The Malaysian government didn't seem to mind the recent local protests against Israel’s invasion of Lebanon but demonatrations against oil fuel price hikes remain a big ‘no-no’, noted PSM.
29 July 2006
After being extra nice for two days when Malaysian police allowed three demonstrations to take place, police today returned to their old habits when they put to an end a demonstration against petrol price hikes and inflation.
Participating in the demonstration were student groups from DEMA and groups aligned to Parti Sosialis Malaysia. Other political parties present were PAS and Keadilan. The number of people who turned up for the demonstration was a disappointment. PAS failed to repeat the huge turnout it got on Friday. It is still unclear if the police cordon around the venue deterred many people from coming.
The police today put up a very heavy presence and blocked the front entrance to the KLCC. They told onlookers that there was a police drill going on. The FRU, plainclothes policemen, the horse units and others were all ready to strike the demonstrators away before the crowd could swell.
Protes, the coalition against price hikes, then called the small crowd to gather. Dr. Hatta Ramli, the PAS national treasurer, began the address. He spoke and shouted slogans against the price hike. Then the emcee, Badrul from Keadilan Youth, came up with some cheeky slogans. He asked the police to be nice to the people and to refrain from hitting them with their batons.
A few more speakers took centre stage; student leaders from GMM spoke as well. When Zahir Hassan from JIM spoke and related how he was attacked the last time, the police announced it was giving the crowd five minutes to disperse. ACP Kamal Pasha, the district police chief, was seen on a FRU truck waiting to unleash the FRU on the small crowd.
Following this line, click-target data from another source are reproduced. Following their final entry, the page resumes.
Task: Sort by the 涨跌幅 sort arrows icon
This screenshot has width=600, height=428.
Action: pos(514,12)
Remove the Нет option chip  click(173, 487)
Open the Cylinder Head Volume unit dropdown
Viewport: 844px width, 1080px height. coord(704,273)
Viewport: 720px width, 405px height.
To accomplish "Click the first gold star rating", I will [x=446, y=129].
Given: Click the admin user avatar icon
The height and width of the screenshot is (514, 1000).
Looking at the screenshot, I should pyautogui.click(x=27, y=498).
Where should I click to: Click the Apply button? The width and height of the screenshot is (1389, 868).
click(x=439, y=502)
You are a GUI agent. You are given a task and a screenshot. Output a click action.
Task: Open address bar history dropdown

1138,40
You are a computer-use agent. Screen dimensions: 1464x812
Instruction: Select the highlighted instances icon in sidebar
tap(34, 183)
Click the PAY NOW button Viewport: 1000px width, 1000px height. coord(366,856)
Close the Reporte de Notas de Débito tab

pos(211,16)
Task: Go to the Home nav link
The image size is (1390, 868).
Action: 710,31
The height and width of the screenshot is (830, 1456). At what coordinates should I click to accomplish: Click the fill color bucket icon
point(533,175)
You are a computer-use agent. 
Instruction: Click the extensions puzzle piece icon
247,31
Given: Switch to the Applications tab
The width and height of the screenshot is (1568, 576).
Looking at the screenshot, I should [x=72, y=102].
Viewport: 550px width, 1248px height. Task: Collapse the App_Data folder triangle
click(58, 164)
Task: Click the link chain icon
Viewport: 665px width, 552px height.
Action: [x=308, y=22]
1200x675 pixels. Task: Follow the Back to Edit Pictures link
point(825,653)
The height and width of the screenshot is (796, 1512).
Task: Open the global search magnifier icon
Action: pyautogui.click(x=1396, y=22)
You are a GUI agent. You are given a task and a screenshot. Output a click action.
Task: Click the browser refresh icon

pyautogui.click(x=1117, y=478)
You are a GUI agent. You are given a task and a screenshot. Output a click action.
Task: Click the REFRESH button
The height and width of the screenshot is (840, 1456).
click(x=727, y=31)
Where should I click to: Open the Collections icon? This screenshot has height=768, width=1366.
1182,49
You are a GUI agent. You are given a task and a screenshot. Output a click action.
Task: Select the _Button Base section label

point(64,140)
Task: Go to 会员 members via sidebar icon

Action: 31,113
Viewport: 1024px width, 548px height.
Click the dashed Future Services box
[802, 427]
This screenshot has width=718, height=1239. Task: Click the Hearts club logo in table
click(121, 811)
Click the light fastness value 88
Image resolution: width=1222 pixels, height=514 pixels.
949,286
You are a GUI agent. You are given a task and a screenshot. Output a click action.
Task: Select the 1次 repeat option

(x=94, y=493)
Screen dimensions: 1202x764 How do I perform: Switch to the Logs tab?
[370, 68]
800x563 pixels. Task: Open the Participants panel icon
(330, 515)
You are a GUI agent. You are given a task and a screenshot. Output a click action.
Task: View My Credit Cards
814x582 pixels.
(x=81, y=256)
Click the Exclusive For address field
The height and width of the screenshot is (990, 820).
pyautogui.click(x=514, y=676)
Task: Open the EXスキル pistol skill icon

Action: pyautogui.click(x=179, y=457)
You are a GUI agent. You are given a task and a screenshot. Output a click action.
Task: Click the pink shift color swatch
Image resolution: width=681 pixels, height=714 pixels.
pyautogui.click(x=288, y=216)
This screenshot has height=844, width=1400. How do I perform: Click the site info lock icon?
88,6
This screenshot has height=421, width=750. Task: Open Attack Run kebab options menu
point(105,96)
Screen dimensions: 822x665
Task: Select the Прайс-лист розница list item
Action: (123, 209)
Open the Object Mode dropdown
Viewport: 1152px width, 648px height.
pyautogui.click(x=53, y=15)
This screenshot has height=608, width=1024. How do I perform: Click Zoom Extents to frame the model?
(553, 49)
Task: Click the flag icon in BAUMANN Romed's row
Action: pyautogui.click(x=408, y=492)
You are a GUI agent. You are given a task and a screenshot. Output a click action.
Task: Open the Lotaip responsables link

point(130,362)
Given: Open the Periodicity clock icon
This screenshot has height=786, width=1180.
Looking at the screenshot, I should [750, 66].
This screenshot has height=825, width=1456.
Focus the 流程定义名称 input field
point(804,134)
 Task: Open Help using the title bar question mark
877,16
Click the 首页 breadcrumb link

The organisers then got popular PAS speaker, Mohamad Sabu, on stage, followed by Tian Chua. Things became tense as the police repeated the warning and were in striking position. Timely intervention by PSM Secretary-General S Arutchelvan managed to prolong the event for another ten minutes. The few police officers from the FRU came down and wanted to give the ‘final final’ warning.
Arutchelvan, who is also Protes deputy chairperson, then took centre stage. He dispersed the crowd but told the crowd as well as the police that this would not be the last demonstration. The crowd then dispersed. There were no untoward incidents and nobody got arrested.
It is clear that the State has become sensitive when the issues are local; it didn’t want to allow the demonstration to go on even though the demonstration the previous day was much bigger. The State can tolerate a demonstration against the United States or Israel but not against the ruling party.
Arutchelvan when met later said that “the police numbers were bigger than us and the most sensible thing to do is retreat for now. Though some people would have preferred to be defiant and to wait for the police to attack them, he dismissed such people as those interested in cheap thrill and publicity. The biggest challenge would be to mobilise more people in the future. He also said that a post-mortem would be held and that further plans would be made known.